▶ _Dataset entries_:
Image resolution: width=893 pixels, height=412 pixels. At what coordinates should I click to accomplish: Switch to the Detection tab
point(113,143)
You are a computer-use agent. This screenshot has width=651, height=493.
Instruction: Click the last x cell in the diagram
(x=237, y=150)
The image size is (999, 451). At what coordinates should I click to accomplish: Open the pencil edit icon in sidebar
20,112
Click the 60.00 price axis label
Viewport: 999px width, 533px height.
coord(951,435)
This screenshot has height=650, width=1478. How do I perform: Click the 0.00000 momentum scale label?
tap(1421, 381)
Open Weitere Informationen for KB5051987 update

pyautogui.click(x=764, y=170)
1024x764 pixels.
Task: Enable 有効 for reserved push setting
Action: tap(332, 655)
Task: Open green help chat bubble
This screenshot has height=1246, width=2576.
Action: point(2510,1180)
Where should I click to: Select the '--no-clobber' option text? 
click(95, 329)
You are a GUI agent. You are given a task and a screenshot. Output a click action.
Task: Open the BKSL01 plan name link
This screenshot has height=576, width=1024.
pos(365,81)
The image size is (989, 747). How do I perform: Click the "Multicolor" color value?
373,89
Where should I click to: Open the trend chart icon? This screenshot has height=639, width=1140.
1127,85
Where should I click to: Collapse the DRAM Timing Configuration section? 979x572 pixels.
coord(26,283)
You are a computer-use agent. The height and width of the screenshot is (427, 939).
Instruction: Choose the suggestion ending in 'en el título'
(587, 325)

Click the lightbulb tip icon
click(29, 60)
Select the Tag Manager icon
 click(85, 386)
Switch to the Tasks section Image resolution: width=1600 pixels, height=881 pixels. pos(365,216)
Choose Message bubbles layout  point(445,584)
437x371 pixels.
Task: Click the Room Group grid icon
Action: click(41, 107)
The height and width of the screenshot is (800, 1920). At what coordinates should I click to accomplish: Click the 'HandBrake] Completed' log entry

▶ _Goal of the exercise_: Looking at the entries above, say how many lines contain the word "computer". Only the number is wanted.

▶ _Completed task_: 2